- Genre: Lifestyle game show
- Presented by: Hannah Gordon (1998–2001) Fern Britton (2022)
- Country of origin: United Kingdom
- Original language: English
- No. of series: 4 (original) 1 (revival)
- No. of episodes: 210 (original) 20 (revival)

Production
- Running time: 30 minutes (original) 60 minutes (revival)
- Production companies: Planet 24 (1998–2001) Twofour (2022)

Original release
- Network: Channel 4
- Release: 15 June 1998 – 23 November 2001
- Network: Channel 5
- Release: 17 January – 11 February 2022

= Watercolour Challenge =

Watercolour Challenge is a daytime television lifestyle game show that originally aired on Channel 4 from 15 June 1998 to 23 November 2001 and presented by Hannah Gordon. In 2022, the show returned for 20 episodes on Channel 5 and presented by Fern Britton.

==Format==

In the programme, three amateur artists were given four hours to paint, in watercolour, the same scene or landscape, often with widely different interpretations. A programme was screened each day when at the end of each episode, the guest professional artist for the week judged the paintings and selected the winner, who would then appear in a regional final on Friday, and if successful would compete in the end of series final.

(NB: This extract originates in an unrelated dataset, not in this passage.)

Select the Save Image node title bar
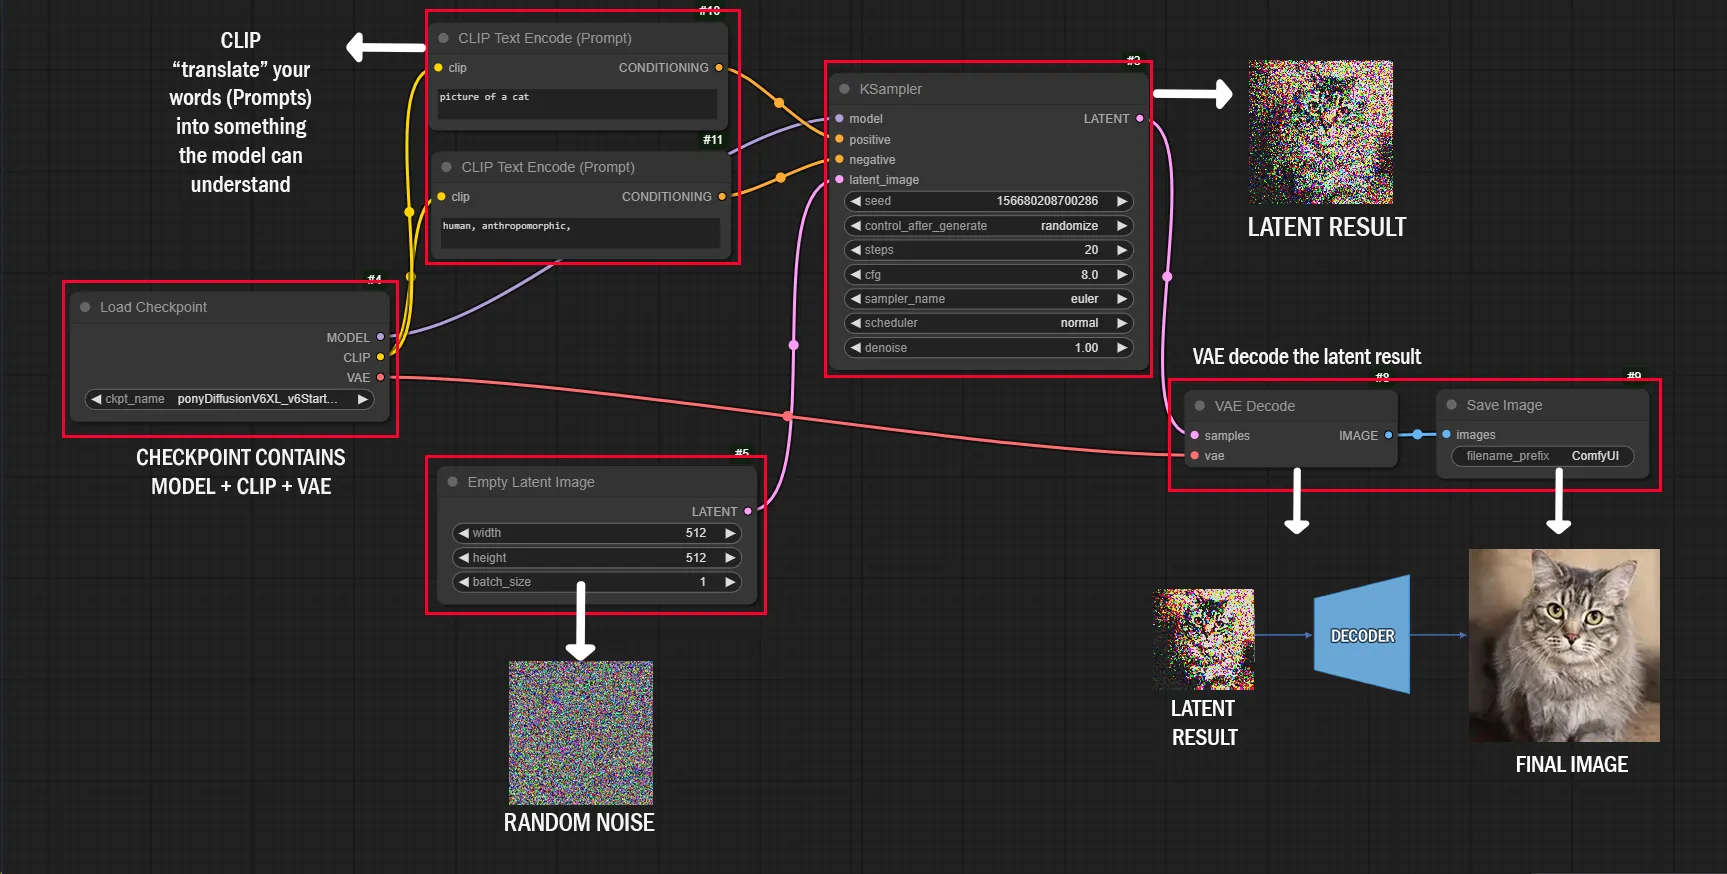Image resolution: width=1727 pixels, height=874 pixels. (x=1540, y=405)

The expert artist also had a segment where they provided tips for the viewers to improve their painting technique.

The locations of each landscape painted changed in each episode, with various regions of both Great Britain and Ireland being visited, as well as a special show from Provence. The 2001 final was held in Tuscany.

Expert art judges included the artists Jason Bowyer, Mike Chaplin, Dorothy Dunnett, Annette Kane, Hazel Soan, and Jenny Wheatley. In 1999, Timmy Mallett was a regional judge for one episode of the show. A celebrity edition was produced, including Bill Oddie and Phillip Franks. The show was briefly presented by Cherie Lunghi, when Hannah Gordon was unable to do so due to illness.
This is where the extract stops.